Dalam mata pelajaran Biologi semester 1 kelas XII terdapat standar kompetensi 2, yaitu

Siswa mampu menganalisis proses metabolisme dan implikasinya pada sains,

lingkungan, teknologi, dan masyarakat (salingtemas) yang memuat materi pokok tentang

enzim sebagai biokatalisator (Depdikbud, 2007). Pada Materi pokok Enzim dijelaskan

tentang konsep susunan enzim, ciri-ciri enzim, penamaan enzim, cara kerja enzim dan

inhibitor (Syamsuri dkk, 2007). Pengalaman belajar siswa yang diharapkan diantaranya

melakukan praktik uji enzim katalase dengan berbagai perlakuan untuk mendeskripsikan

fungsi dan kerja enzim (Dikdasmen Depdiknas, 2007). Jadi secara kualitatif percobaan

tentang enzim katalase sudah ada dalam mata pelajaran biologi tetapi belum menyangkut

sisi kinetikanya.

Dalam mata pelajaran Kimia semester 1 kelas XI terdapat standar kompetensi 3. Siswa

mampu memahami kinetika reaksi, kesetimbangan kimia, dan faktor-faktor yang

17

mempengaruhinya, serta penerapannya dalam kehidupan sehari-hari dan industri yang

memuat materi pokok tentang Laju Reaksi / Kinetika (Depdikbud, 2007). Pada materi

pokok Laju Reaksi / Kinetika dijelaskan tentang laju dan orde reaksi (kemolaran,

pengertian laju reaksi, persamaan laju reaksi, orde reaksi), faktor-faktor yang

mempengaruhi laju reaksi (konsentrasi, suhu, luas permukaan zat, katalis), teori

tumbukan (energi aktivasi, katalis) (Michael Purba, 2007). Pengalaman belajar siswa

yang diharapkan diantaranya melakukan percobaan tentang enzim sebagai katalis dalam

makhluk hidup (Dikdasmen Depdiknas, 2007). Jadi pada dasarnya percobaan tentang

enzim sebagai katalis seharusnya ada dalam proses pembelajaran kimia.

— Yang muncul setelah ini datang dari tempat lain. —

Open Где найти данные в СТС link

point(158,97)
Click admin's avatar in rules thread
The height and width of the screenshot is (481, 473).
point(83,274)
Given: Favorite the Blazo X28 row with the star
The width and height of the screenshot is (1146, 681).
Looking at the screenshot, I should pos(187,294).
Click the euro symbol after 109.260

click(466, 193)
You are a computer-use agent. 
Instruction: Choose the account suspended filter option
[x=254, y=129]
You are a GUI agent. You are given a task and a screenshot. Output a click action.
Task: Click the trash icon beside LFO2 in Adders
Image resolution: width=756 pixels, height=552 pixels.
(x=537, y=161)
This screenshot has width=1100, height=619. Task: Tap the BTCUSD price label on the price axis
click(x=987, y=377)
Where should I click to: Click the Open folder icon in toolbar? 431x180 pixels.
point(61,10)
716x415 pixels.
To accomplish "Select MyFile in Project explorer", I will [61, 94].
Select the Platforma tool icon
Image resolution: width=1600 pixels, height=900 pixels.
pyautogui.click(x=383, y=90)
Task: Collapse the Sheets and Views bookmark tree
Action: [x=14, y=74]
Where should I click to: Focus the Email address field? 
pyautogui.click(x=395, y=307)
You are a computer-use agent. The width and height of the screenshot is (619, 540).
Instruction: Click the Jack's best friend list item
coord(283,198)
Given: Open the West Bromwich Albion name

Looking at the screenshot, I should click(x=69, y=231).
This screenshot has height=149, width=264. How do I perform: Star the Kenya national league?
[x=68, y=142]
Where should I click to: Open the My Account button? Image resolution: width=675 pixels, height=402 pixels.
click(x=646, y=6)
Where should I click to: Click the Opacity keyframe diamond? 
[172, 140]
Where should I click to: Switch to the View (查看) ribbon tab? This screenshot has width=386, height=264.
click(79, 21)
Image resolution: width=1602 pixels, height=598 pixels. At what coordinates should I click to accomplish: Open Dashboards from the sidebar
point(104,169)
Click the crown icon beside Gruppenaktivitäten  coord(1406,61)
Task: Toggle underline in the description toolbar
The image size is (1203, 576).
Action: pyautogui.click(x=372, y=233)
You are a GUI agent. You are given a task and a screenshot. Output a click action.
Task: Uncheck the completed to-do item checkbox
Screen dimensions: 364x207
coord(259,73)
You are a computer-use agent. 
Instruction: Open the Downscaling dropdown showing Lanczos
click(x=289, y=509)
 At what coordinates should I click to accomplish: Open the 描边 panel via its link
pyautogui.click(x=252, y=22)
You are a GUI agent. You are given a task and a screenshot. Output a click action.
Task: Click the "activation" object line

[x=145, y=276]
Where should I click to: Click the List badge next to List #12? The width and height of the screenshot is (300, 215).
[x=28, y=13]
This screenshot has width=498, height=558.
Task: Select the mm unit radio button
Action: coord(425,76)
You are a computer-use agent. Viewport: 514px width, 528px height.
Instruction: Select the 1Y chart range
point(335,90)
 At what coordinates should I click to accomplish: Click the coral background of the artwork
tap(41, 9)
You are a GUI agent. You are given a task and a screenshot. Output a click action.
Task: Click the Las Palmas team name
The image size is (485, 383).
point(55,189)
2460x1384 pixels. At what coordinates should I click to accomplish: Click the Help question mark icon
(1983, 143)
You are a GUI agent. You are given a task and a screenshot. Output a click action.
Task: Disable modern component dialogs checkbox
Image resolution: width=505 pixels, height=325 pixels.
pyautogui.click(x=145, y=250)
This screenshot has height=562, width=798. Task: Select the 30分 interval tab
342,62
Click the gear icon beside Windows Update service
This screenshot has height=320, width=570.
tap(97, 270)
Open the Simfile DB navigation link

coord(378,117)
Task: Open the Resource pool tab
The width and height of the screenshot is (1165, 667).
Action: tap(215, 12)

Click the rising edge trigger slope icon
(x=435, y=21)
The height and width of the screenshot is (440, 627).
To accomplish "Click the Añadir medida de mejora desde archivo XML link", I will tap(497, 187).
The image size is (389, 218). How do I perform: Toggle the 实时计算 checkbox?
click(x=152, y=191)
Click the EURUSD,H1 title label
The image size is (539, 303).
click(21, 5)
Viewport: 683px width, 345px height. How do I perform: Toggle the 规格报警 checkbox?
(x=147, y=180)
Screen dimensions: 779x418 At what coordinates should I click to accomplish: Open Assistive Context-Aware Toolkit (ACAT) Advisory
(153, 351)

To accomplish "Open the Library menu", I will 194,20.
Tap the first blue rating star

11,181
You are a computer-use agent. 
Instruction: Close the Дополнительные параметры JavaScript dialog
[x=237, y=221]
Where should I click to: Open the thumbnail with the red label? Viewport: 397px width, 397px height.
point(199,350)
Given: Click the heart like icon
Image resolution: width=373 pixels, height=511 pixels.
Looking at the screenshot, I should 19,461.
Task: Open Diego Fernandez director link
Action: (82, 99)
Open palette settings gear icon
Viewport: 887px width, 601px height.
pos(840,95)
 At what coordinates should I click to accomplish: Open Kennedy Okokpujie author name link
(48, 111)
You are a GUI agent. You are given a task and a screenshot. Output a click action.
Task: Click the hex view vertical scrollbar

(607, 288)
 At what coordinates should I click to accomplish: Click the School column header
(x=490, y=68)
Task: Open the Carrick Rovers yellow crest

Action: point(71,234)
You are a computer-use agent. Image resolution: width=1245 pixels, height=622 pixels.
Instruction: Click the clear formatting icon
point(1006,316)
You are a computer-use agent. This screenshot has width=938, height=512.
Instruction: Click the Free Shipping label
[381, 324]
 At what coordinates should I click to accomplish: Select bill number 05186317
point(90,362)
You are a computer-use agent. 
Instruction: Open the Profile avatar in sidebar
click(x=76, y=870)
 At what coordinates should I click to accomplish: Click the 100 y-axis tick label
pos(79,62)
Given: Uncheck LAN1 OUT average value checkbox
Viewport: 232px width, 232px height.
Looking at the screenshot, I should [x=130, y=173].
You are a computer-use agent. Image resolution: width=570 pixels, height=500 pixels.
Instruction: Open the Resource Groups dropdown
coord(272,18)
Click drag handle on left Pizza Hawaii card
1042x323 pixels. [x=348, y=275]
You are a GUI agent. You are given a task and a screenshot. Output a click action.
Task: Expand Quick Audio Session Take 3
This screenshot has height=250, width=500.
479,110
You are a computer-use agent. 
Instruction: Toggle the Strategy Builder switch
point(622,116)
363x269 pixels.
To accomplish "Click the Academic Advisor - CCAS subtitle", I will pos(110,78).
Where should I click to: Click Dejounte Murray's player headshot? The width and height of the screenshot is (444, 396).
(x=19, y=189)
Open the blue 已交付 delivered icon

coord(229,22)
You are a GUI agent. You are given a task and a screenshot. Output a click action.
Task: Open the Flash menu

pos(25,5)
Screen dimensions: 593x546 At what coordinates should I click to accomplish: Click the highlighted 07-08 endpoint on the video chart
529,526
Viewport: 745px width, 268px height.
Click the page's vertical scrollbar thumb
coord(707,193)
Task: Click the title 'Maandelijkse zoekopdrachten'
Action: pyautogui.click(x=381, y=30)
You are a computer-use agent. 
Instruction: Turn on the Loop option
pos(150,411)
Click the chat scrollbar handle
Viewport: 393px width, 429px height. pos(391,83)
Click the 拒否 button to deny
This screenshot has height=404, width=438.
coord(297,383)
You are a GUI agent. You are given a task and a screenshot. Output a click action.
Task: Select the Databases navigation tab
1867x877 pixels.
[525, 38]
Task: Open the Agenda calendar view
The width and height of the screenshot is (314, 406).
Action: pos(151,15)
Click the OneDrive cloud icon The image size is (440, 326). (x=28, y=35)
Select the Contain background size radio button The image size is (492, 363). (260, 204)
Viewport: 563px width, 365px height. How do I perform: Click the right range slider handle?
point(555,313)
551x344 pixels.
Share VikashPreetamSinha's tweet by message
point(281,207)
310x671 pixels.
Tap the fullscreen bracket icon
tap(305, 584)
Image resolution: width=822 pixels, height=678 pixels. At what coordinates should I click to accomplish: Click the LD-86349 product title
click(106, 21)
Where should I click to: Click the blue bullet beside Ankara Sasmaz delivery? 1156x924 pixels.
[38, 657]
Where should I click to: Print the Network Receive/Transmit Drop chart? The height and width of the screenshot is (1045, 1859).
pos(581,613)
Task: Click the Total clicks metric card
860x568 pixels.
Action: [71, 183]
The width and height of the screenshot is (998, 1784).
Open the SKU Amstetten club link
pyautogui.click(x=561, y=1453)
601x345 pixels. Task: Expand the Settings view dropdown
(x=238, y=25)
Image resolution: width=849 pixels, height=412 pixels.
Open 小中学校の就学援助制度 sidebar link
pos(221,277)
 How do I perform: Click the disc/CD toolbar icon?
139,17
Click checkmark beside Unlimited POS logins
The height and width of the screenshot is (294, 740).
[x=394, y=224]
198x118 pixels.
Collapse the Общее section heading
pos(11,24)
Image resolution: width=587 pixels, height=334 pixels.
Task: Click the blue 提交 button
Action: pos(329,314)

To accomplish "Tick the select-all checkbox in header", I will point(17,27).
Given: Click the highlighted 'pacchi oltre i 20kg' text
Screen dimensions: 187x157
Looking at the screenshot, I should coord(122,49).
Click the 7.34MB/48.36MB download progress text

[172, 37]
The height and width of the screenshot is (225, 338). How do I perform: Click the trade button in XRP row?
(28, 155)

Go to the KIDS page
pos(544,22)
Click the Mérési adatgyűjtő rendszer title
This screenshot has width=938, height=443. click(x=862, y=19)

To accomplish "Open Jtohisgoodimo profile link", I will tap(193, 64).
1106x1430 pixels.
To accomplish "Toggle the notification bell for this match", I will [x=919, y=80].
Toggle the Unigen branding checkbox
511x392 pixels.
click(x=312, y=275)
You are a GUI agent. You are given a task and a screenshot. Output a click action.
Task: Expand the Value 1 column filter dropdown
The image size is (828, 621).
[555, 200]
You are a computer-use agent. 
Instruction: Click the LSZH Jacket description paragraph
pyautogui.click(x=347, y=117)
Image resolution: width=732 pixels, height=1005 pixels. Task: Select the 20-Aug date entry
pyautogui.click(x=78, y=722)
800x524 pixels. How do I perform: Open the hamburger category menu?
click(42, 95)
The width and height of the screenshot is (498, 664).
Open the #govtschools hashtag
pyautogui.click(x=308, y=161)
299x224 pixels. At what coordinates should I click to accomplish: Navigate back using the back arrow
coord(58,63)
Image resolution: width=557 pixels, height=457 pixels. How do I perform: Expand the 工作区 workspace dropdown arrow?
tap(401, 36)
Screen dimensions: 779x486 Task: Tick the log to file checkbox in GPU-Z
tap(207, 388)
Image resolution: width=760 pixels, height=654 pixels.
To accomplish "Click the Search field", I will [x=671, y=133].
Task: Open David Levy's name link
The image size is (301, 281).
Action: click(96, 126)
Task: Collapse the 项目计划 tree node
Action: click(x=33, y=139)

Selain konsep-konsep dalam kedua mata pelajaran tersebut ada satu konsep yang

diperbantukan yaitu konsep tentang persamaan regresi linear dalam mata pelajaran

matematika untuk mengolah data yang dihasilkan. Jadi untuk dapat memahami konsep

kinetika enzim maka guru / siswa harus mampu menggabungkan ketiga konsep tersebut.